Best Way To Hurt Cheating Spouse

The majority of the emails, and comments that I do not publish share this theme, "What is the best way to hurt a cheating spouse?". My answer is simple, and it will always be my answer so do not email or ask in the comments again, please. Not trying to be a snob, I explain why I don't want to answer it again below.

Best Way To Hurt A Cheating Spouse

The best way to hurt a cheating spouse is by moving on and completely forgetting about them. Why? Because you are showing them that they aren't worth your time and you can forget about it and move on, easily. I know it's not easy, but that's what you want them to think. That's as much effort as you should exert to "hurt your spouse". Leave them, and leave them quick. Act like you aren't affected.

If you decide to stay with your spouse after an affair, then you need to stop this line of thinking because hurting your spouse back will not contribute to anything but the destruction of your relationship. If you want to have an affair yourself because your spouse had an affair, you may as well just end your relationship today and save both of you the time it would take to pretend you're in a relationship. Once you start thinking like this, your relationship is officially over.

Here are some WRONG reasons to stay in a relationship :

Fear of being alone
Probably one of the most common reasons why you would make your cheating husband stay with you. This is less seen in men because when women hit a certain age, it gets harder for them to find mates, while men just go for the younger women most of the time. Think about it, how often have you seen an older woman with a younger man? That's what I thought.

This is the way most of society think, and it's also the cause of so many bad relationships in my opinion. You should change the way you think about it to "Why would I stay with my cheating spouse and be miserable, when I can just be single". There is absolutely nothing wrong with being single, it's a lot better to be single than to be in a miserable relationship.

For the children
I completely disagree with forcing yourself to stay in a relationship just "for the sake of the children". Sometimes I don't even believe it when people say that they stuck with their bad relationships for the children's sake.

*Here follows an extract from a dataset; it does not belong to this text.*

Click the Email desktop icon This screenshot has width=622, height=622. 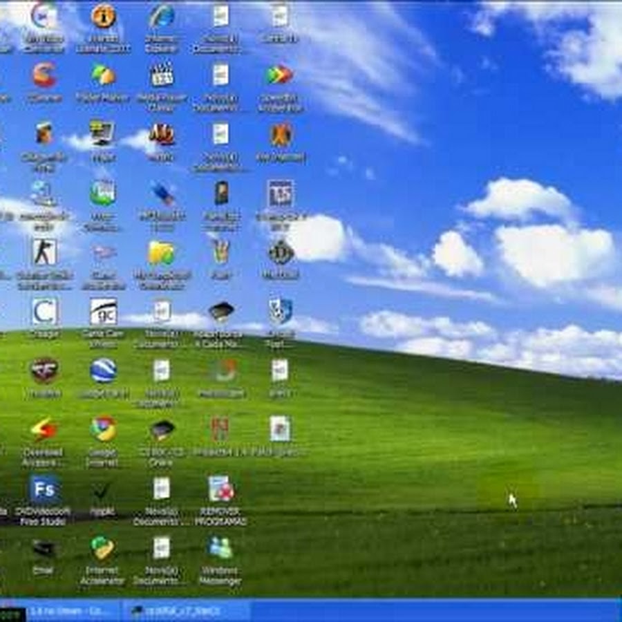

Why? Because why would you want your child to grow up seeing you miserable? Do you think your kid will not notice? You can still give your child the best life you can give without degrading your own life by maintaining a relationship with someone that has abused your trust. More importantly, you do not want your child to grow up with a cheater as a role model, so it would actually make things worse if you stick to your relationship just for the sake of your child growing up in a "functional" / traditional family. You're lying to yourself if you think that.

Financial Support
Sometimes a spouse that is being cheated on will stay in their relationship simply because they have no other choice. I don't agree with this as well because you can always get a job. Sure your life won't be as easy as it was when you were being financially supported, but you won't have to be a slave.

You won't need to depend on someone for money, and you'll stop taking abusive actions such as your spouse cheating on you. Can't find a job yet? Go ask help from your family. It's never right to stay in a relationship just for the sake of money.

"True Love"
"True Love" is just another lie you tell yourself to stick to your relationship. True love to me is when your spouse is completely honest, and loyal to you, and you reciprocate. You get what you give, you can't just keep on giving and one day expect them to change because it's "true love".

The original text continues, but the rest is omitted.